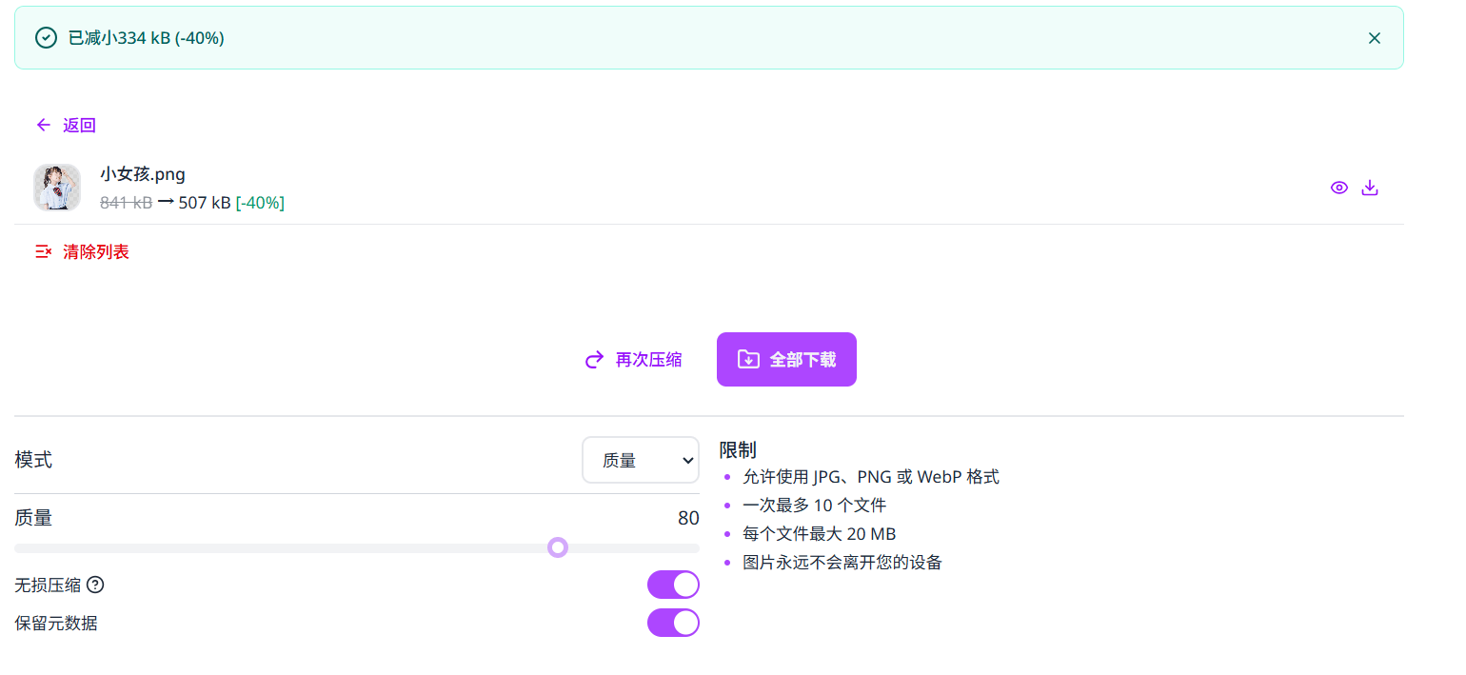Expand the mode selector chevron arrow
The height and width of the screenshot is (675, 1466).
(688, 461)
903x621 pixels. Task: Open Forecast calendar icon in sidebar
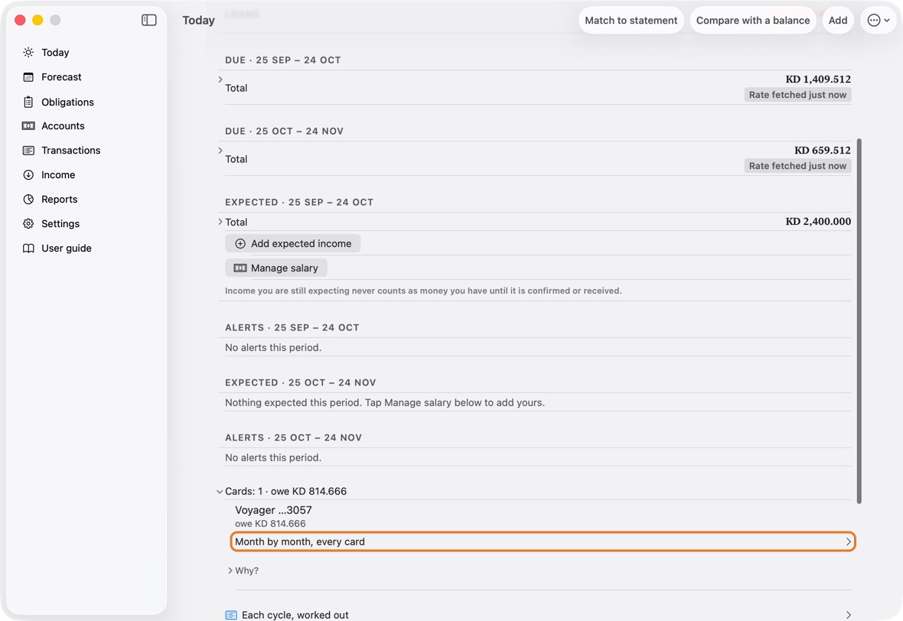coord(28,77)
◆ ◆ ◆ ◆ ◆
THE PROBLEM =
Your answer should consist solely of the lines from the one holding "903x621 pixels. Task: Open" through the end of the listing, reproduced exactly and without pictures.

SOLUTION FOR THIS TASK =
903x621 pixels. Task: Open Forecast calendar icon in sidebar
coord(28,77)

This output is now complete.